**Entries taken from a collection**
•••
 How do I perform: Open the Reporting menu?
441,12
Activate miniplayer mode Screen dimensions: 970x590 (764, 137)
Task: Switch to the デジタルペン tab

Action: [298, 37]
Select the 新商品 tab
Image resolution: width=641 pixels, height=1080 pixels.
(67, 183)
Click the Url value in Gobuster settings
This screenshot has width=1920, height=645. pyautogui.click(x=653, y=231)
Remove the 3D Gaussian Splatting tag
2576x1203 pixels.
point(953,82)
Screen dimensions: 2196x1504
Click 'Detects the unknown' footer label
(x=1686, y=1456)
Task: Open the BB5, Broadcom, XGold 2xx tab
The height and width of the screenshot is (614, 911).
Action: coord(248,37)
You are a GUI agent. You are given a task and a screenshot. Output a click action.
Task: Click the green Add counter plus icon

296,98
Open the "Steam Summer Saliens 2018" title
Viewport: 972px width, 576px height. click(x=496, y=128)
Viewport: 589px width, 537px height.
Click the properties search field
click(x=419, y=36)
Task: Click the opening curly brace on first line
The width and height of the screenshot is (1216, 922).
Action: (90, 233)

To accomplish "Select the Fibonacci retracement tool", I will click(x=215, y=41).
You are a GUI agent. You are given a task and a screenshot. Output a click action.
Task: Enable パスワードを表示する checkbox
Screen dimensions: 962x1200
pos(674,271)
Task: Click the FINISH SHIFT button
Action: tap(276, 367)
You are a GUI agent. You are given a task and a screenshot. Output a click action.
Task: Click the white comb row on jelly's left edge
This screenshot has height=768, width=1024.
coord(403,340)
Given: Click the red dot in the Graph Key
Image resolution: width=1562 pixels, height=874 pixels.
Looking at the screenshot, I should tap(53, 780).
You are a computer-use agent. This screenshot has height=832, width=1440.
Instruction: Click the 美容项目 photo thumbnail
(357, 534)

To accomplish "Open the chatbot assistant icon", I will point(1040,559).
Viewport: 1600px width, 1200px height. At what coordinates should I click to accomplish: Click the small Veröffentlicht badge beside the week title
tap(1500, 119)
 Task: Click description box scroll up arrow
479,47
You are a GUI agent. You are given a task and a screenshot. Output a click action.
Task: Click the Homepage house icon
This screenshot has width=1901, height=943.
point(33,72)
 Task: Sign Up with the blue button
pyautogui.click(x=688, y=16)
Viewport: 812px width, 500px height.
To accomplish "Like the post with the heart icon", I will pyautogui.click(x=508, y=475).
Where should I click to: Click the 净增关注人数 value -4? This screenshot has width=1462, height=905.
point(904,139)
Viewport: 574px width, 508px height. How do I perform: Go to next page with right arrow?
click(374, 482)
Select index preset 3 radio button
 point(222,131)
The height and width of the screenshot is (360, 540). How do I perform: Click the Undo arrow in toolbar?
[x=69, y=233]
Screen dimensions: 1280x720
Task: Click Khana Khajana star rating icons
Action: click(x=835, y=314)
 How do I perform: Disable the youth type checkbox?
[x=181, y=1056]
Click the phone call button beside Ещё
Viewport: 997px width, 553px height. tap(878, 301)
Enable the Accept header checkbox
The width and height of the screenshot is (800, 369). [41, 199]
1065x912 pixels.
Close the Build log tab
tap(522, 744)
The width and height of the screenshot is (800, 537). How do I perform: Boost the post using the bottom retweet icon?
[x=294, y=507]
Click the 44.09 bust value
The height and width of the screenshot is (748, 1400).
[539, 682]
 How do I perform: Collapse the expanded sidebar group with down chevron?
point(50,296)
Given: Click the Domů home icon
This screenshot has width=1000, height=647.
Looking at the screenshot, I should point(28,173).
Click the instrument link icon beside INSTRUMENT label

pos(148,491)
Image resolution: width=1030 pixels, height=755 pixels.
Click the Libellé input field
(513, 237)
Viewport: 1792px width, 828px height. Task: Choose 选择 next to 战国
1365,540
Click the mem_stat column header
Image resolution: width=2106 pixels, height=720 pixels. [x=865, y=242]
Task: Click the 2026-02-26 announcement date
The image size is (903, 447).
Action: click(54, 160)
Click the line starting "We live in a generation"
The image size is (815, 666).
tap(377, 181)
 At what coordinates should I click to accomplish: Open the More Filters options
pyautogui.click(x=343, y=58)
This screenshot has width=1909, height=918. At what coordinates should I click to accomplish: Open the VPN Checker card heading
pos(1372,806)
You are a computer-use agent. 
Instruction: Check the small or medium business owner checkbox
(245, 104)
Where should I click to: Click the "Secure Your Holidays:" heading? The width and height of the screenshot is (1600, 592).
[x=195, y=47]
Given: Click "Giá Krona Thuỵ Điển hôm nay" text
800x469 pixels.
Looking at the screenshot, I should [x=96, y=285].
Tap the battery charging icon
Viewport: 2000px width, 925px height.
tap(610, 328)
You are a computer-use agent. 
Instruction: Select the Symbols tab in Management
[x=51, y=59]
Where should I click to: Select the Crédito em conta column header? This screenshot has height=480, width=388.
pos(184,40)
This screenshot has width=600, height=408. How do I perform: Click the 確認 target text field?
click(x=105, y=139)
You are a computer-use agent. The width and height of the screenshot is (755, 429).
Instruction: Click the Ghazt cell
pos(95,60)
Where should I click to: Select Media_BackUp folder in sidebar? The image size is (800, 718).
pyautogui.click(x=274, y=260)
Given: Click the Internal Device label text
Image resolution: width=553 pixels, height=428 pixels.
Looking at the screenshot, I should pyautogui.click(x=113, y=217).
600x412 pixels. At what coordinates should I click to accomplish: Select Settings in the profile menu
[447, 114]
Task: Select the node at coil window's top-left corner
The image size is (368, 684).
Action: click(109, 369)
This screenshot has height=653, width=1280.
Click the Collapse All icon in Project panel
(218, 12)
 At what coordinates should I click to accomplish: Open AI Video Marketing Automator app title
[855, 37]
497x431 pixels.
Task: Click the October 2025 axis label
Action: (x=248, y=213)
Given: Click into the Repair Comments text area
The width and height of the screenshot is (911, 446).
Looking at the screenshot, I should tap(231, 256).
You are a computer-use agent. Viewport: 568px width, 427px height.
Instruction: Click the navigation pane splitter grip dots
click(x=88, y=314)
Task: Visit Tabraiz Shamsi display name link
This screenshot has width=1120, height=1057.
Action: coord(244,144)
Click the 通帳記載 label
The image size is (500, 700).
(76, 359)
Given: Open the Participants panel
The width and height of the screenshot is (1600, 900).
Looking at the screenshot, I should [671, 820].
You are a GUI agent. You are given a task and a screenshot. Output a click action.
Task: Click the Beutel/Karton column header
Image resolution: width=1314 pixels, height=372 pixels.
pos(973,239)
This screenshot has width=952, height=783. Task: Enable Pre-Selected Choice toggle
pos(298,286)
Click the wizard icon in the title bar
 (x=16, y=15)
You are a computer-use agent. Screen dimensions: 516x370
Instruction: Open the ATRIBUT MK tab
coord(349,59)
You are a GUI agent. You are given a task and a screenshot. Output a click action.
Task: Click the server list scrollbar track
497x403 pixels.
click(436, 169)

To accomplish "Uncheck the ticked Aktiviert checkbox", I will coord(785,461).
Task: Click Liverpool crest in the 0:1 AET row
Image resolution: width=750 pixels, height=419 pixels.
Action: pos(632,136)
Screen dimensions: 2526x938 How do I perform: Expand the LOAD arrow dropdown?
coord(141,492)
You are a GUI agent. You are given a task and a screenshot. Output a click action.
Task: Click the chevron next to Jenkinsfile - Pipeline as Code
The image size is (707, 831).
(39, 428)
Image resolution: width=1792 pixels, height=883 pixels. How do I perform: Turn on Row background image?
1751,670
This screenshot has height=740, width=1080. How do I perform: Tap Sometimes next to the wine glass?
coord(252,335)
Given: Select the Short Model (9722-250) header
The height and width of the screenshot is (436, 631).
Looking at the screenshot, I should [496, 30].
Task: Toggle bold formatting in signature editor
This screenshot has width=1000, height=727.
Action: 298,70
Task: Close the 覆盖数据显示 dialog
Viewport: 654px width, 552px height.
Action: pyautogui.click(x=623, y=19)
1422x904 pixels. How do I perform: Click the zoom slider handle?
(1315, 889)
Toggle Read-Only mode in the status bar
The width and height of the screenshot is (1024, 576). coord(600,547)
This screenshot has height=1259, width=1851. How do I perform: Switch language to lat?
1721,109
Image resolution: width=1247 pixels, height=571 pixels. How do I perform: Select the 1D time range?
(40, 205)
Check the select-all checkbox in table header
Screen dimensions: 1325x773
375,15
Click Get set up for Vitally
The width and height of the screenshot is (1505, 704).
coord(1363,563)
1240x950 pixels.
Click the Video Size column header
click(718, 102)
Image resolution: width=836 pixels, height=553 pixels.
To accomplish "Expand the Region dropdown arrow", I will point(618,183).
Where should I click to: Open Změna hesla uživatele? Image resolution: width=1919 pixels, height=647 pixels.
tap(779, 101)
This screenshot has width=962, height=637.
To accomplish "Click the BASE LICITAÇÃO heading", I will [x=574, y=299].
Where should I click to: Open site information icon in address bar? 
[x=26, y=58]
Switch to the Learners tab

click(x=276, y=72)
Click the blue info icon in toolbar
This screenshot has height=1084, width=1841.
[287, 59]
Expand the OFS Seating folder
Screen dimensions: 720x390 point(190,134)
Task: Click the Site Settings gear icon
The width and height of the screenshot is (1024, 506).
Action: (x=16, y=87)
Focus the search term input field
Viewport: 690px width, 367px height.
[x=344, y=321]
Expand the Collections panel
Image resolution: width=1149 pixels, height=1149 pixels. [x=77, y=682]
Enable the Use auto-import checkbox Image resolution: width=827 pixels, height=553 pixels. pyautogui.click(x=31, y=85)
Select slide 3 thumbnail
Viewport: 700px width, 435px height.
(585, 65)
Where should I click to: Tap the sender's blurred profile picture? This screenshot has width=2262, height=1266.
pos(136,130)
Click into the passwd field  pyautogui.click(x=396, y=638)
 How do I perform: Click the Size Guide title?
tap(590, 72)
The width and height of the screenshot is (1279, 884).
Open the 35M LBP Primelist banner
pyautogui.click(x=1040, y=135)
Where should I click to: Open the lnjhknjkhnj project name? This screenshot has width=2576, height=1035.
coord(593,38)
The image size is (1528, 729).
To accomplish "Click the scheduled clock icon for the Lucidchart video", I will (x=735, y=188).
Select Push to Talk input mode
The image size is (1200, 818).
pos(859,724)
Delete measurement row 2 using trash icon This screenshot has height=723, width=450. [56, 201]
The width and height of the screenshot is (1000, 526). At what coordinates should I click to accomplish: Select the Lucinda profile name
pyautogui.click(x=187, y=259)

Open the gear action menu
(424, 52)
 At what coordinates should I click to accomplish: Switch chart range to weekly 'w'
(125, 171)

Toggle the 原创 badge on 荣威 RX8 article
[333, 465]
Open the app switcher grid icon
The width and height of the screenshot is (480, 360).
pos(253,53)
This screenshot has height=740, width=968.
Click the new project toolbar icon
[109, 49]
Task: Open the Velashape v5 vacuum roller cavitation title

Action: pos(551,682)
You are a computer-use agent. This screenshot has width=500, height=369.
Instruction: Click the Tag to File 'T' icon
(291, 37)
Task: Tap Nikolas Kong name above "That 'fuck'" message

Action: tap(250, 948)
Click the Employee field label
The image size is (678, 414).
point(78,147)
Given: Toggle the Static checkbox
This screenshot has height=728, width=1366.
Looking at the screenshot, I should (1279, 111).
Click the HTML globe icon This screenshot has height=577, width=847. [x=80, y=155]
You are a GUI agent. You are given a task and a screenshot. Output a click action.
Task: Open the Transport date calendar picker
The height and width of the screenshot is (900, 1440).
•••
**TRY IT**
All lines in the data above from the one with "Task: Visit Tabraiz Shamsi display name link" through the one with "Given: Select the" must be repeated exactly, and no others.

**TASK OUTPUT**
Task: Visit Tabraiz Shamsi display name link
This screenshot has width=1120, height=1057.
Action: coord(244,144)
Click the 通帳記載 label
The image size is (500, 700).
(76, 359)
Given: Open the Participants panel
The width and height of the screenshot is (1600, 900).
Looking at the screenshot, I should [671, 820].
You are a GUI agent. You are given a task and a screenshot. Output a click action.
Task: Click the Beutel/Karton column header
Image resolution: width=1314 pixels, height=372 pixels.
pos(973,239)
This screenshot has width=952, height=783. Task: Enable Pre-Selected Choice toggle
pos(298,286)
Click the wizard icon in the title bar
 (x=16, y=15)
You are a computer-use agent. Screen dimensions: 516x370
Instruction: Open the ATRIBUT MK tab
coord(349,59)
You are a GUI agent. You are given a task and a screenshot. Output a click action.
Task: Click the server list scrollbar track
497x403 pixels.
click(436, 169)

To accomplish "Uncheck the ticked Aktiviert checkbox", I will coord(785,461).
Task: Click Liverpool crest in the 0:1 AET row
Image resolution: width=750 pixels, height=419 pixels.
Action: pos(632,136)
Screen dimensions: 2526x938 How do I perform: Expand the LOAD arrow dropdown?
coord(141,492)
You are a GUI agent. You are given a task and a screenshot. Output a click action.
Task: Click the chevron next to Jenkinsfile - Pipeline as Code
The image size is (707, 831).
(39, 428)
Image resolution: width=1792 pixels, height=883 pixels. How do I perform: Turn on Row background image?
1751,670
This screenshot has height=740, width=1080. How do I perform: Tap Sometimes next to the wine glass?
coord(252,335)
Given: Select the Short Model (9722-250) header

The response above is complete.